Find every line in the entries below that contains the word "scrollbar", and copy each of those lines. Case counts.
----------
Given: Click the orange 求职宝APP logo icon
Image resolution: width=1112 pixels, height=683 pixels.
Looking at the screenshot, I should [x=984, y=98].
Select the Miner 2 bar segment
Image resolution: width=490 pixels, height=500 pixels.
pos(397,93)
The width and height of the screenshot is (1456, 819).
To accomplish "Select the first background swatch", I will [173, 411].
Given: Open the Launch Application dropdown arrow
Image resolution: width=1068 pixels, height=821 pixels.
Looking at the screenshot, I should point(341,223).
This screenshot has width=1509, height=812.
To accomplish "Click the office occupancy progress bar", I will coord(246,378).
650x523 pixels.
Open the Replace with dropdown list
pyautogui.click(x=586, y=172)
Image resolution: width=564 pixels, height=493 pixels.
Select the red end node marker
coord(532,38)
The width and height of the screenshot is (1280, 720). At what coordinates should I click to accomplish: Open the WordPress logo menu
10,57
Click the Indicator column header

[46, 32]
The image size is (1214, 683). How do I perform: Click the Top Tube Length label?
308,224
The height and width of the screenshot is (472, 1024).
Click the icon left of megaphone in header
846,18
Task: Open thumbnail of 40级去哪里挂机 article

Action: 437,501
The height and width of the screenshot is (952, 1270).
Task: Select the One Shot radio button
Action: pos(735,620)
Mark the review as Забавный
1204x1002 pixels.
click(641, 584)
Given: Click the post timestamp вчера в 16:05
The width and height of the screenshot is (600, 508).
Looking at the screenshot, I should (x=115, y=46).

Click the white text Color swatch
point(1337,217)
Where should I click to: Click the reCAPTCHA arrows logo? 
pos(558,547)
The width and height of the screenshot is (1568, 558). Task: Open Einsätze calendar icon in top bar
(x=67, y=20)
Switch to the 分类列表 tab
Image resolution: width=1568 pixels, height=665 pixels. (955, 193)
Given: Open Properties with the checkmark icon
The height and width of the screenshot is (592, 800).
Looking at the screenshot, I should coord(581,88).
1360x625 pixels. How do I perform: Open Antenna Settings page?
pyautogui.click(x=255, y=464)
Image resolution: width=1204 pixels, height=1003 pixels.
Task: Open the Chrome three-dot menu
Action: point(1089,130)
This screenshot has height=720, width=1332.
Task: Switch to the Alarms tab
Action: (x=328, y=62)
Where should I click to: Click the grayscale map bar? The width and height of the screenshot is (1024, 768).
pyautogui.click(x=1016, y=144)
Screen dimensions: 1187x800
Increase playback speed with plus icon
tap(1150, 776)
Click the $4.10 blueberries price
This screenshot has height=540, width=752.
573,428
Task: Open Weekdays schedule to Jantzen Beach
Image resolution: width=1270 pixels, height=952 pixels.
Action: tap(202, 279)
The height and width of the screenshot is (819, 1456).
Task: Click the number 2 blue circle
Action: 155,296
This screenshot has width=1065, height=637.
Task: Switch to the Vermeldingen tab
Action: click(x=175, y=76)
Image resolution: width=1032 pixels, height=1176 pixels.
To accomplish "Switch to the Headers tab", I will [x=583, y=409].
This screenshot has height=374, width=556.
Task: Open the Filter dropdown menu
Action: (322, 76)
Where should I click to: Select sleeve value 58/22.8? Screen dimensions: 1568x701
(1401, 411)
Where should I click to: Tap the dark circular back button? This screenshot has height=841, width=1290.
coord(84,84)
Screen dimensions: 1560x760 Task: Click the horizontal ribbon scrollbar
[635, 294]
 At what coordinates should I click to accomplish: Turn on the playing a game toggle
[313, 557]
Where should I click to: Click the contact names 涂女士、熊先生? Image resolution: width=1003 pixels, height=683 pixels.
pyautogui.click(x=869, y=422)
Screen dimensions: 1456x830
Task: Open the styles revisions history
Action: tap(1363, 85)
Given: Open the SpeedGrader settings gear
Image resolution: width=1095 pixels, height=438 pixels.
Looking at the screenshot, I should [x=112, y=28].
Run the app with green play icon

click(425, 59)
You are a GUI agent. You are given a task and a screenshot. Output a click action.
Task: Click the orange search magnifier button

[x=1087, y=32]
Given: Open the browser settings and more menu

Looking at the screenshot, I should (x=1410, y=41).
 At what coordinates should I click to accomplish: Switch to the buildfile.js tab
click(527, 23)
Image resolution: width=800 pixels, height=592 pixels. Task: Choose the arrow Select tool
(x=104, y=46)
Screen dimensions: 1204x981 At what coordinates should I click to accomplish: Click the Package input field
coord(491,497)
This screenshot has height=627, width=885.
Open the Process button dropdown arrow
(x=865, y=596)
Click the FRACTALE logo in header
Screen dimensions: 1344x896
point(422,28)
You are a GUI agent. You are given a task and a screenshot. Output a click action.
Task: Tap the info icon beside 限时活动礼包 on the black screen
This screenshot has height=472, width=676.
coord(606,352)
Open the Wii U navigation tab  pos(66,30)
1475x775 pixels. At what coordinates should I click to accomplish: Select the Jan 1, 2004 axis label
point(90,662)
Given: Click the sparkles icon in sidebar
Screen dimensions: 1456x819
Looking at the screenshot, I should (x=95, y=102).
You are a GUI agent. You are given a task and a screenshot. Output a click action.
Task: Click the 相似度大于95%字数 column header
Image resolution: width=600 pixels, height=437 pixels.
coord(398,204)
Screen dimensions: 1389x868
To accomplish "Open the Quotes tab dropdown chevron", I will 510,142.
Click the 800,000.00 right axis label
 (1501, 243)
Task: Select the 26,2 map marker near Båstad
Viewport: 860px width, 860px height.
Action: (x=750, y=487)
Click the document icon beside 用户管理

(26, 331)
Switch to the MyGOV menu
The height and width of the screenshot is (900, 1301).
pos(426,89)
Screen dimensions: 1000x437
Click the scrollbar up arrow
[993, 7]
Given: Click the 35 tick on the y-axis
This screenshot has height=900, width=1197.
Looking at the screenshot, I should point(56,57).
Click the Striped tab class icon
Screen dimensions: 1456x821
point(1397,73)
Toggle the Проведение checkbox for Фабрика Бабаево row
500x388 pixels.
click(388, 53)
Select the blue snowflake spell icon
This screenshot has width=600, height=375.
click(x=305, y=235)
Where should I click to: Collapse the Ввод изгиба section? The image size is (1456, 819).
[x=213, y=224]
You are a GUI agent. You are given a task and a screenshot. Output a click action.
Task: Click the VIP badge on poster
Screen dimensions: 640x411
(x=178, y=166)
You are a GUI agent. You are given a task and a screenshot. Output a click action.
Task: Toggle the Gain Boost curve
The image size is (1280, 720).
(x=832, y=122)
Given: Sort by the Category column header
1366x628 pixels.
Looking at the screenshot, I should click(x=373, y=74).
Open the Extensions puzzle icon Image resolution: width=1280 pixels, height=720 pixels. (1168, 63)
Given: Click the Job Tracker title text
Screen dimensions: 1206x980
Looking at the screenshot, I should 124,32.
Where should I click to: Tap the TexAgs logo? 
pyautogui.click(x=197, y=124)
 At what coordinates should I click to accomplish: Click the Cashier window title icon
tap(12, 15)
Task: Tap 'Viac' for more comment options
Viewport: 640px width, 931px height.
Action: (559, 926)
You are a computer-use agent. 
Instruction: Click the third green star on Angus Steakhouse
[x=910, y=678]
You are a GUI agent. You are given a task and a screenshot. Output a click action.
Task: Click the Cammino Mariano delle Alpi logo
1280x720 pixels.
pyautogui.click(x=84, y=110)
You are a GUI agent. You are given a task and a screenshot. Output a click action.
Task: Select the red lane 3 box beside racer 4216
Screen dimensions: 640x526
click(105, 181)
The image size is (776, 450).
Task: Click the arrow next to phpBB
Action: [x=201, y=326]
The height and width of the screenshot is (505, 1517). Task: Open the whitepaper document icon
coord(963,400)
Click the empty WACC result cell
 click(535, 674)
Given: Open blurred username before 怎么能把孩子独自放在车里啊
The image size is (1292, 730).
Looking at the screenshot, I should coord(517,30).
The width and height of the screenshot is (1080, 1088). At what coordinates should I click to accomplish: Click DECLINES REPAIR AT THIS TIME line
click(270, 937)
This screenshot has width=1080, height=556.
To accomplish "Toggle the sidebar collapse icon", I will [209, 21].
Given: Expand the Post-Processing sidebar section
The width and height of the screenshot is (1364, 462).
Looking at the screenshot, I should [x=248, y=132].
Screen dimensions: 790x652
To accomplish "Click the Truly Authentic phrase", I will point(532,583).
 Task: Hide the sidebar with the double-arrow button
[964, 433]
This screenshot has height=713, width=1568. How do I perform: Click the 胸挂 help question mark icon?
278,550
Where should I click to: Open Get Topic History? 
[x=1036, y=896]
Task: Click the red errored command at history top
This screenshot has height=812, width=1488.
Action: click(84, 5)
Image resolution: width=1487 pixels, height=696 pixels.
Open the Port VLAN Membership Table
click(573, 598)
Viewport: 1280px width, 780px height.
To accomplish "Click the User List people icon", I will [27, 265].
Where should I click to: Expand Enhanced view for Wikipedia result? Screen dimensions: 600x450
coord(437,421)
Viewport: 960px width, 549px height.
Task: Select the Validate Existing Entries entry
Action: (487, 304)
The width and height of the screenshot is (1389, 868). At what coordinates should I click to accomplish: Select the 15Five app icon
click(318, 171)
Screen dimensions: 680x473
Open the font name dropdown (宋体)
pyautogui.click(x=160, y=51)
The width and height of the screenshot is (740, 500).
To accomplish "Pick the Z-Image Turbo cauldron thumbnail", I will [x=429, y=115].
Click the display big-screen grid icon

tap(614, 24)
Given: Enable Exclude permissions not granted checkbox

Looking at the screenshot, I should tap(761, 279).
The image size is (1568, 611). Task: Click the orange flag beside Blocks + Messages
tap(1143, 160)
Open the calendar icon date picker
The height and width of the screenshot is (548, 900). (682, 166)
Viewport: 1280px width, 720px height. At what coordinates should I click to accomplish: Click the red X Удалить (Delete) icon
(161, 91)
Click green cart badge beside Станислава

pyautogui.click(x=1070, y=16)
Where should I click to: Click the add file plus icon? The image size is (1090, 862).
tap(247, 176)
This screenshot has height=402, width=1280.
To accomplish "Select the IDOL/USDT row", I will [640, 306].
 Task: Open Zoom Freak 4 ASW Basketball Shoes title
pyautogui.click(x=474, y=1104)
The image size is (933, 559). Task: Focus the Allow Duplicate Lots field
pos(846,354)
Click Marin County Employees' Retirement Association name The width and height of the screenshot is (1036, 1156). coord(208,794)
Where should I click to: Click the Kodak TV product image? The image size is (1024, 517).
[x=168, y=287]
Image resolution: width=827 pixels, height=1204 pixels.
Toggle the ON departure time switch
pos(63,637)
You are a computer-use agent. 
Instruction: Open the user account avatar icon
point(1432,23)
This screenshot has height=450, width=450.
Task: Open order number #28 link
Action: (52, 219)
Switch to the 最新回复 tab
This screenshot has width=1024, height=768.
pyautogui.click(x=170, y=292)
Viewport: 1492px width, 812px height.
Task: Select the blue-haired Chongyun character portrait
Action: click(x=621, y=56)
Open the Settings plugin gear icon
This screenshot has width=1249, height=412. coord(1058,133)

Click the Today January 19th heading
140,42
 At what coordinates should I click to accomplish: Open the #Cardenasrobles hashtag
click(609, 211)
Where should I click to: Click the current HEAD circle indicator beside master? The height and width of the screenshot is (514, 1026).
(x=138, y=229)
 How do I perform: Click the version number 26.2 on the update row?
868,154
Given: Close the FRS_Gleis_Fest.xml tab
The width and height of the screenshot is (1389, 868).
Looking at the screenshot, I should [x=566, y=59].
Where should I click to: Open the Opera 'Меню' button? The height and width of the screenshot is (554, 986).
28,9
----------
WRITTEN RESPONSE
Screen dimensions: 1560x760 Task: Click the horizontal ribbon scrollbar
Click the scrollbar up arrow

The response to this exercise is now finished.